Seorang lelaki besar dengan baju overall bertopeng hoki. Orang itu membawa
pancingan.....apakah dia Big Red"
Tuck ditarik ke depan lagi. Wajahnya tertoreh ujung dahan pohon yang tajam
dengan keras. Siapa pun dia, orang bertubuh besar ini sedang menggulung tali pancingnya seakan Tuck adalah ikan yang tertangkap.
Chapter 10 RUMAH MAKAN DENNY Tanda plastik yang tergantung di pintu rumah makan Denny terbaca: SELAMAT
DATANG. Kelly mendorong pintu sampai terbuka, dan bel pun berdenting. Tak ada orang di
dalam. Rumah makannya kecil, hanya ada beberapa meja persegi empat berlapis formika
putih menempel di salah satu dinding. Di dinding lainnya ada meja panjang. Di
sana ada lima kursi tinggi dari metal berlapis kulit warna merah yang sudah
usang. Di atas, kipas angin berputar berisik. Selain itu tampaknya tak ada yang
bergerak di dalam ruangan itu. Bahkan udara pun tampaknya bergeming. Semua ada
di tempatnya, dari tulisan di dinding sampai kertas untuk taplak piring yang
terlihat tua dan kotor. Barang-barang itu seakan berasal dari tahun lima
puluhan, bukan dari zaman sekarang.
"Halo?"teriak Kelly. Dia merasa khawatir, jangan-jangan semua orang sudah pindah
dari danau Kristal tepat ketika mereka datang....

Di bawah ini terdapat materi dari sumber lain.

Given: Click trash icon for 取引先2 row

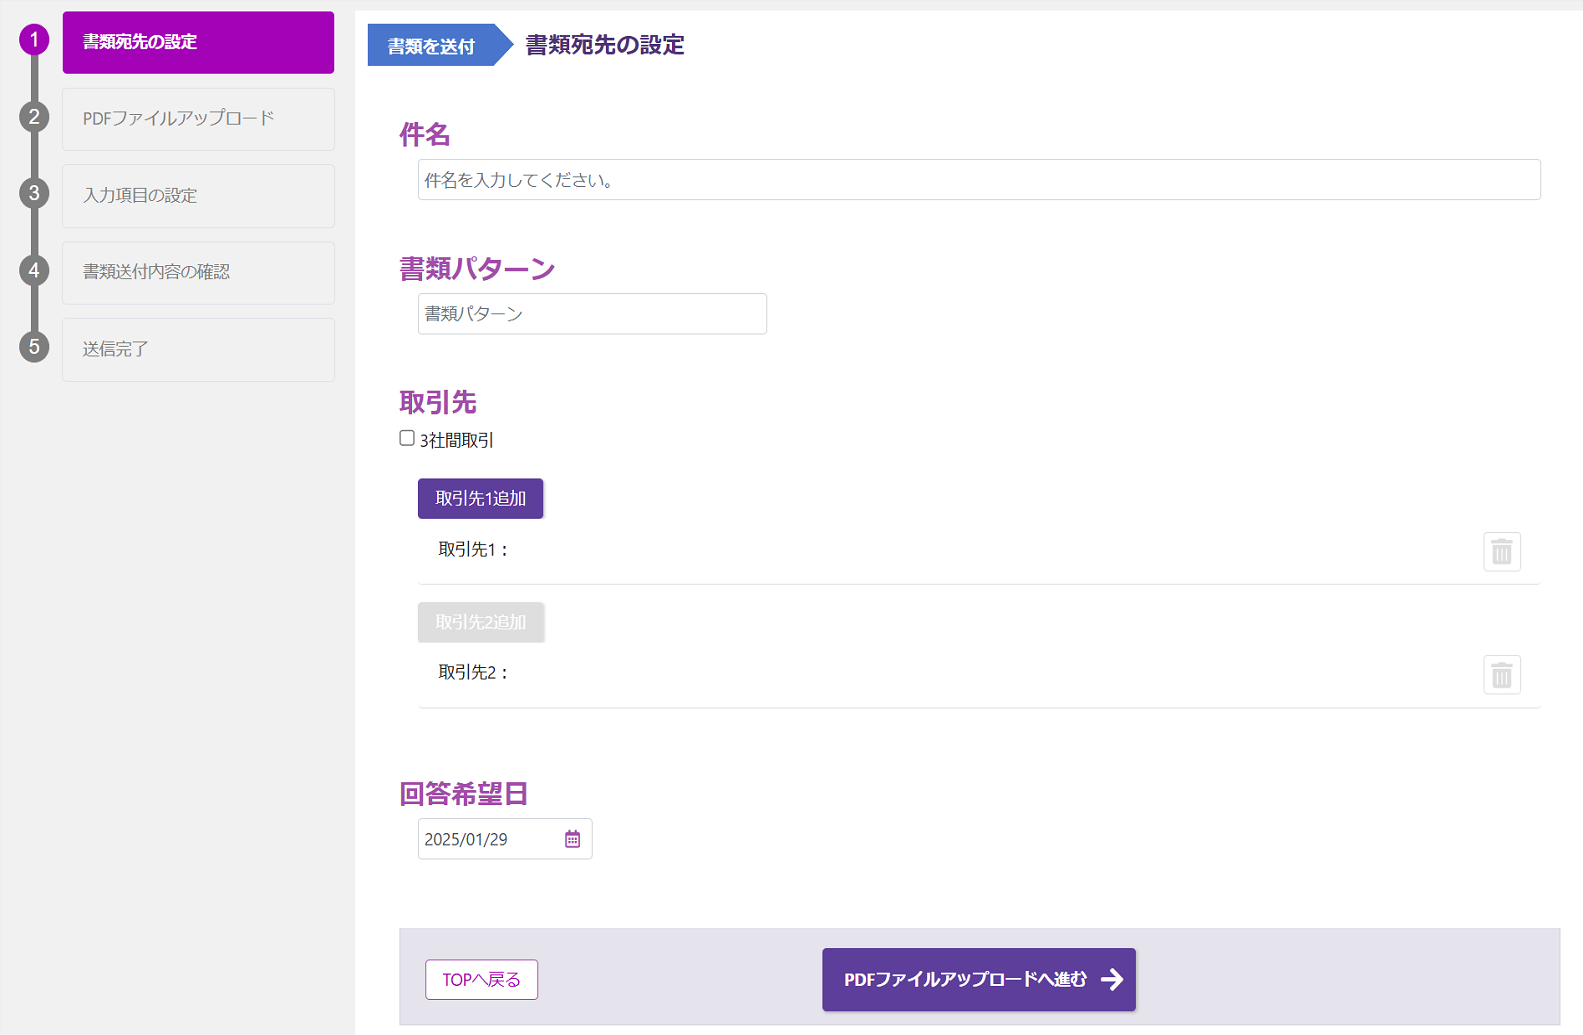Looking at the screenshot, I should [1501, 675].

Mereka berbondong-bondong kabur, seperti binatang yang mendapat pertanda
serangan badai. "Bagus, di sini kosong," kata Tina.
"He-eh," kata Doug sambil menggaruk kepalanya. "Ya, sepi sekali. Tapi lihat
sini, sepertinya ini persediaan makanan."

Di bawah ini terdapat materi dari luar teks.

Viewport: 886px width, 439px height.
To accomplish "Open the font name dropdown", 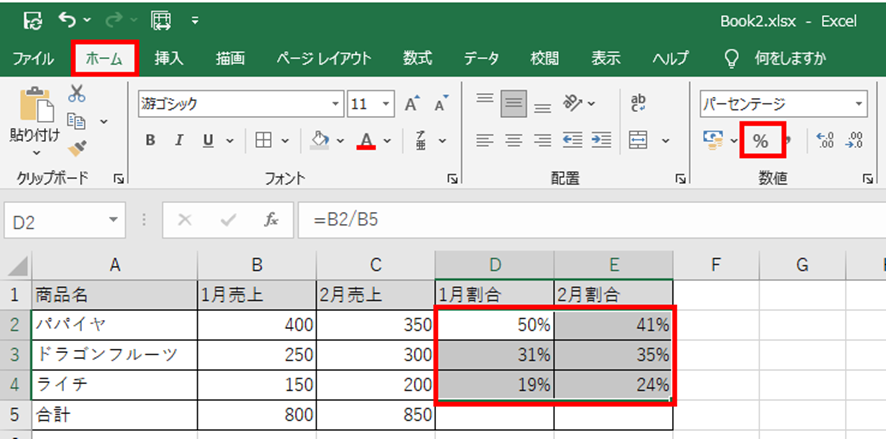I will click(336, 104).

Dibarengi tawa Tina seakan Doug orang paling lucu yang pernah dilihatnya, Doug
berjalan dengan gaya kaki bengkok yang konyol ke arah meja panjang. Nampan
plastik tergeletak di dekat susunan donat berlapis coklat yang membentuk
piramida. Dia mengangkat tutup nampan itu dan mengulurkan tangan untuk mengambil
donat itu ketika "Ayo, ketahuan," tegur satu suara dari arah pintu dapur.
Pelayan yang muncul berusia tiga puluh tahunan, berambut merah, dan berlipstik.
Dia mengenakan pakaian seragam super ketat berwarna pink. Kancing atas di bagian
dadanya yang montok seperti mau terlepas. Begitu juga biji mata Doug ketika
melihatnya. Pelayan itu mengunyah permen karet besar yang terlihat di antara bibir merahnya
saat dia memindah-mindahkan permen itu di mulutnya. "Ada yang bisa kubantu,
ganteng?" "Wow," kata Doug penuh minat, "sebelum melihatmu, kupikir aku ingin donat, tapi
sekarang ..." Dia membiarkan khayalannya berkembang.
"O ya" Jadi kamu sekarang ingin ...!" Pelayan itu terkekeh sambil menutup
mulutnya dengan tangan yang penuh cincin dan kuku yang bercat merah.
Doug bertanya, "Kamu masih...melayani?"
Melihat Doug bermain mata....Kelly menjadi merasa tak nyaman. Dia hanya ingin
membalas sikap dinginku di gang tadi, katanya pada dirinya sendiri. Percuma.
"Ehm, sekarang ini," kata pelayan itu, "tukang masak sudah pulang dan aku juga
sudah mau tutup. Tapi kalau kalian lapar, aku akan terus membuka rumah makan
ini." Dia tertawa lebih keras. "Aku bisa masak kok, untuk kalian."
Doug menatap lekat pelayan itu sejenak kemudian bersiul.
"Sobat," katanya pada teman-temannya. "Kurasa perjalanan kita mulai lumayan."
"Hebat," gumam Miguel sambil mengeleng sebal. Dia menjelajahi rumah makan itu,
lantas melakukan beberapa gerakan pelenturan tubuh dan membunyikan
persendiannya. "Sekarang kita akan di sini semalaman," gerutunya.
Kelly duduk terkulai di salah satu kursi di meja yang menempel di dinding.
Jantungnya berdegup keras. Yang ada di pikirannya adalah, Doug berniat serong
tepat di depan matanya. Sudah kerap ia diingatkan betapa mata keranjangnya Doug.
Tapi Doug sudah berjanji tidak akan mengkhianatinya, dan dia percaya. Lagipula
dia belum pernah menangkap basah Doug bermain mata, main mata yang sungguhan.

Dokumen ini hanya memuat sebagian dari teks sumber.